__What needs to be done__
Go over these records and count the lines with the string "This" in them; the count is all that should be returned.

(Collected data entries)

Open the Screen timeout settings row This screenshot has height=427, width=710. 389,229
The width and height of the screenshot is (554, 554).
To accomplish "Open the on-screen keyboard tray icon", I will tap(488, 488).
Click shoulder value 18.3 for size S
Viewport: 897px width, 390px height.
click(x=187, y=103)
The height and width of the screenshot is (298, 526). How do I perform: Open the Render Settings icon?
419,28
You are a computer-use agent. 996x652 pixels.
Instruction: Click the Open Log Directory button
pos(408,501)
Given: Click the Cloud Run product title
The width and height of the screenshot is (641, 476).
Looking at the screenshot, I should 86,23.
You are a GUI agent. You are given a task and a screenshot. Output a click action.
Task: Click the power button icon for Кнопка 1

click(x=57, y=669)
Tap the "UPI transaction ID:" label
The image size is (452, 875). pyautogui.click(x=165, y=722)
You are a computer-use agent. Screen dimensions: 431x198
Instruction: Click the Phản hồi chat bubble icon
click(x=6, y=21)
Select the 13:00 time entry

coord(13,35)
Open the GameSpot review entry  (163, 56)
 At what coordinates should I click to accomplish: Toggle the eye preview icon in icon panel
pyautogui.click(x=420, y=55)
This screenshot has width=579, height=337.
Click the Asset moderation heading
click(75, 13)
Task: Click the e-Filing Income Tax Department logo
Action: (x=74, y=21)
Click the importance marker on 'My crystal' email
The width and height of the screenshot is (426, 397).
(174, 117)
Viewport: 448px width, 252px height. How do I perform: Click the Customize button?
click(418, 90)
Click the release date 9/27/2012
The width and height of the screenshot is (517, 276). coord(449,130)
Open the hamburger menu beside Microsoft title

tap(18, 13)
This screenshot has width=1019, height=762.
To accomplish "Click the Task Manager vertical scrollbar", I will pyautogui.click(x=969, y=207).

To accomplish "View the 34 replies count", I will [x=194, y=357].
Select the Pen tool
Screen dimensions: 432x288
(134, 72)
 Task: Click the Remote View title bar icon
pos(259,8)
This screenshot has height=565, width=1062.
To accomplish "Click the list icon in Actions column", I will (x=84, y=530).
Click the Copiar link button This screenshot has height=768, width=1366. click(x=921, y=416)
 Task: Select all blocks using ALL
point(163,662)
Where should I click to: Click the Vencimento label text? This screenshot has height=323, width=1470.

__The completed task__
6